• **GIVEN REQUEST**
Pick out each line in the rows below that contains the word "width", and copy those lines.

• **PROVIDED RECORDS**
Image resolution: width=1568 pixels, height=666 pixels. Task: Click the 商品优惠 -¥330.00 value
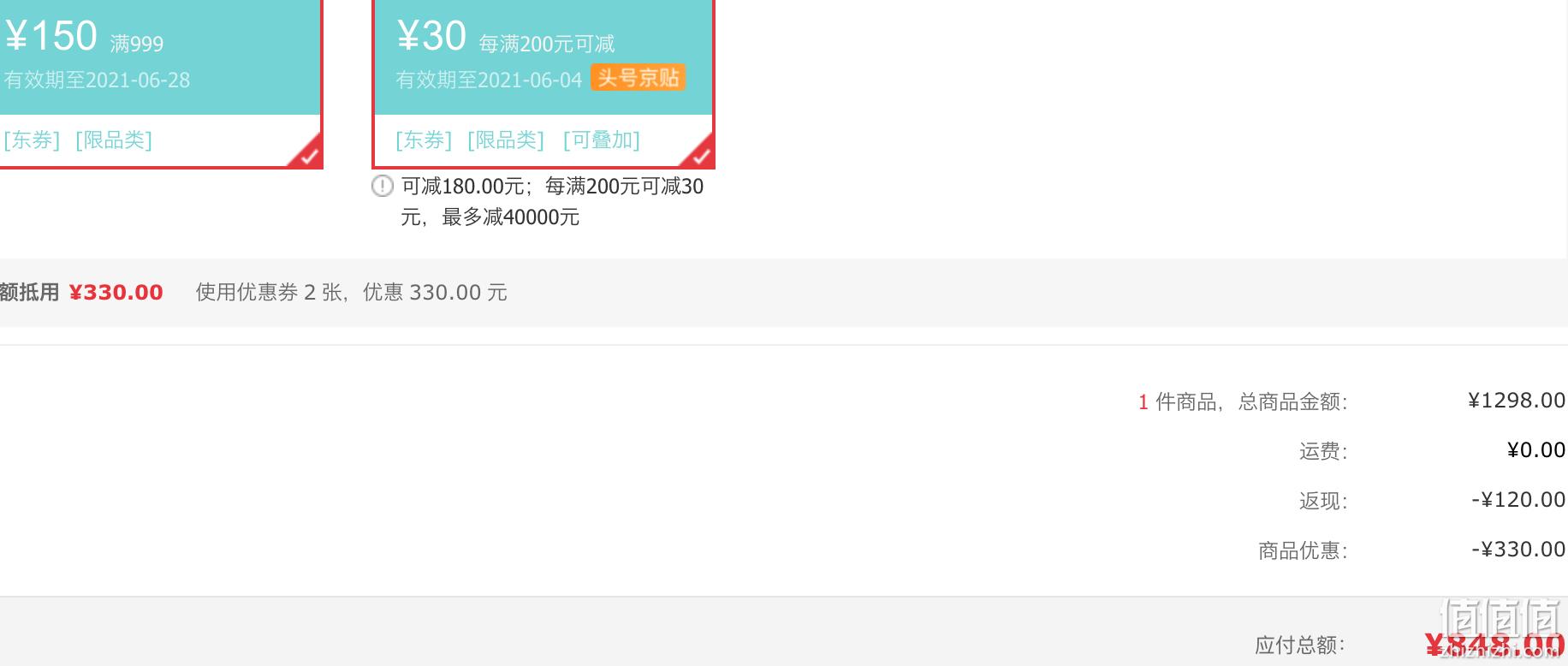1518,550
...
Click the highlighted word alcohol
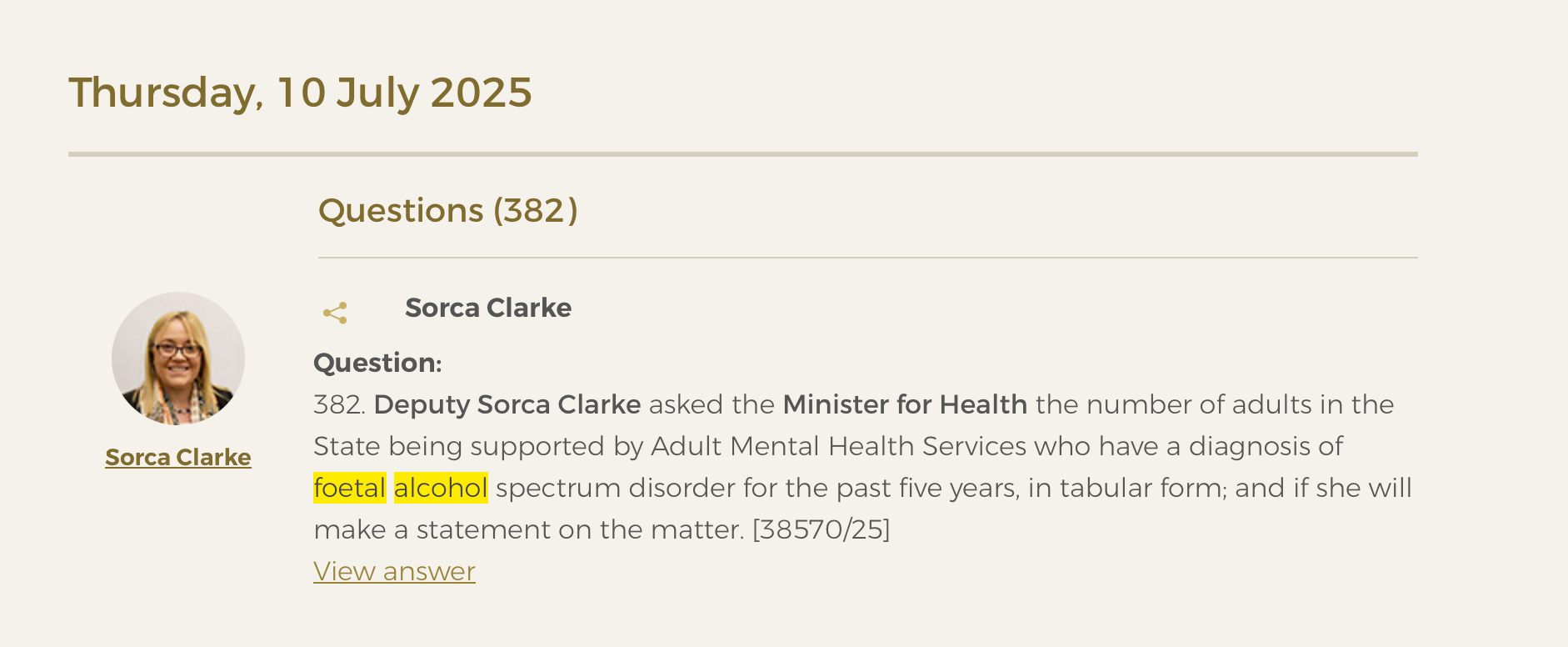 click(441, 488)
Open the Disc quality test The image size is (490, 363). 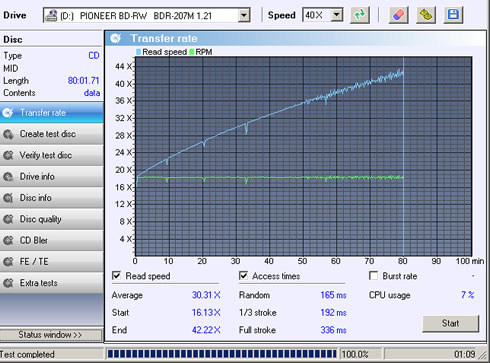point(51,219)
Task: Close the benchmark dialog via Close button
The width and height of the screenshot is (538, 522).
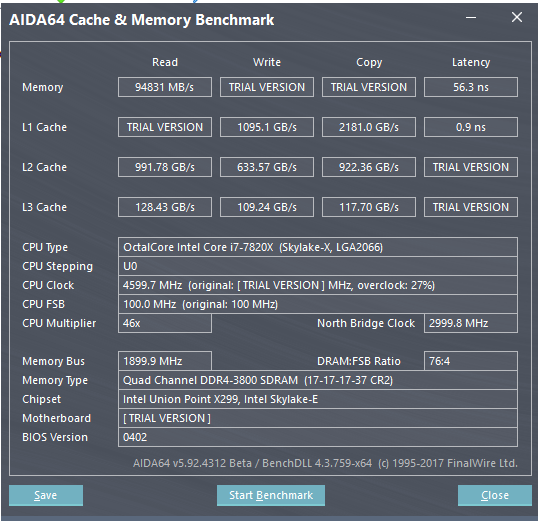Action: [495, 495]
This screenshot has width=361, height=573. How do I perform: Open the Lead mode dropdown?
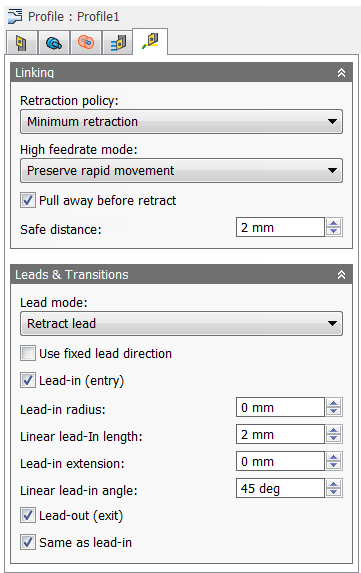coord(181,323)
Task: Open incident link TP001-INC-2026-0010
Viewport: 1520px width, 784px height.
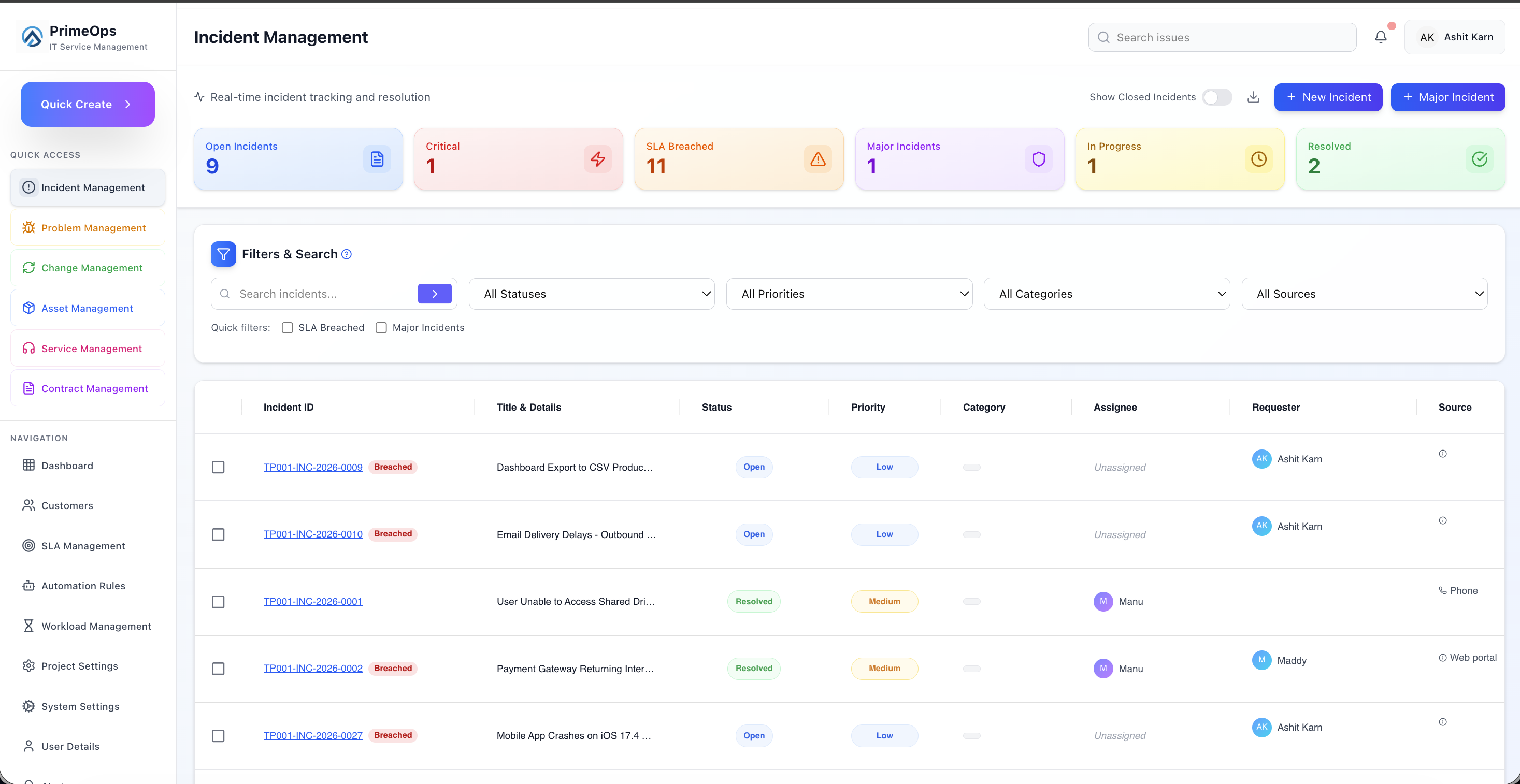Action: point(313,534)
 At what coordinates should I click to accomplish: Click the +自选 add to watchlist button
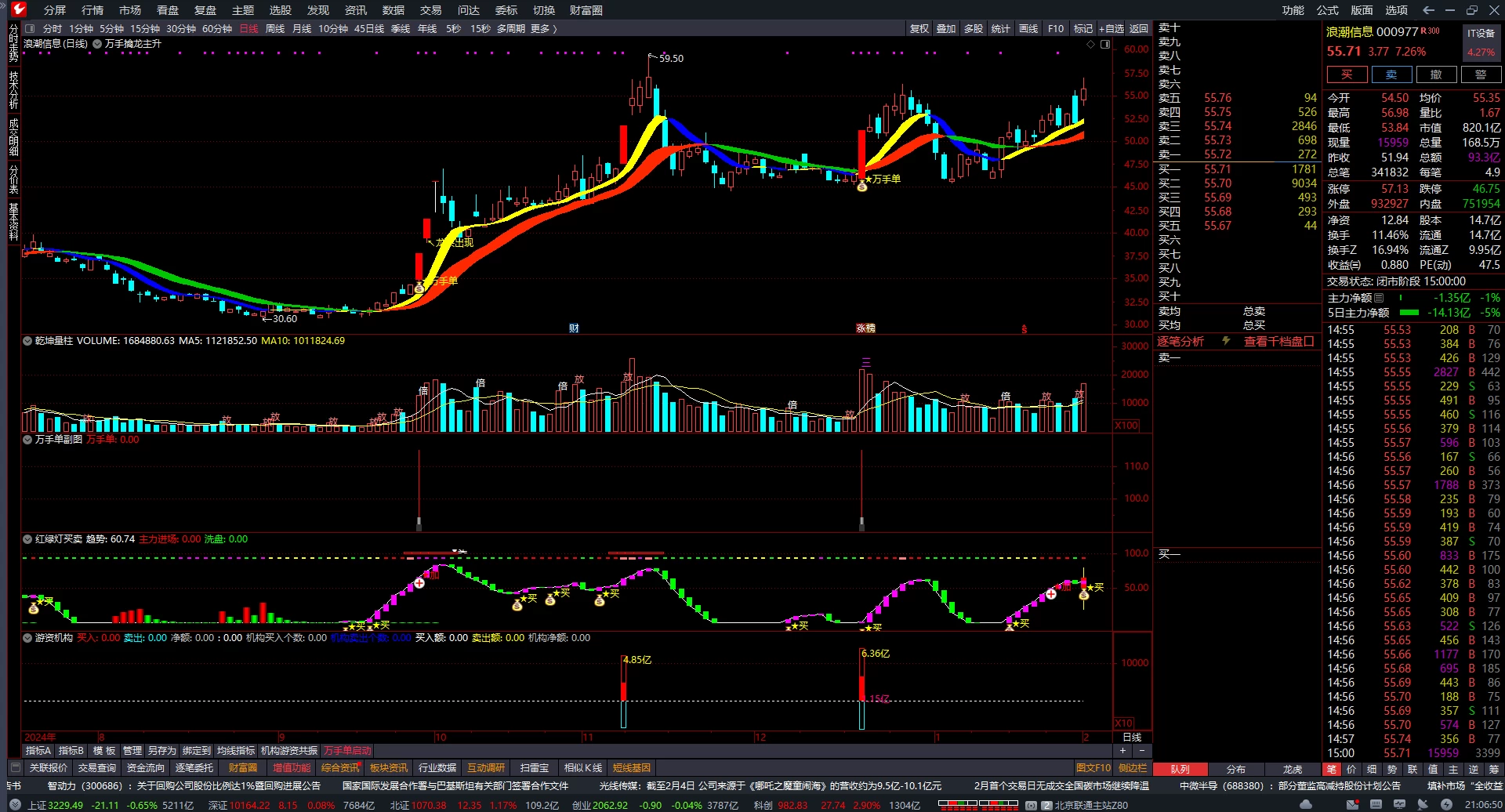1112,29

• **REPLY TO THE EXERCISE**
Image resolution: width=1568 pixels, height=666 pixels. Task: Click the 商品优惠 -¥330.00 value
The width and height of the screenshot is (538, 522).
This screenshot has width=361, height=573. How do I perform: Open the Lead mode dropdown?
Viewport: 1520px width, 784px height.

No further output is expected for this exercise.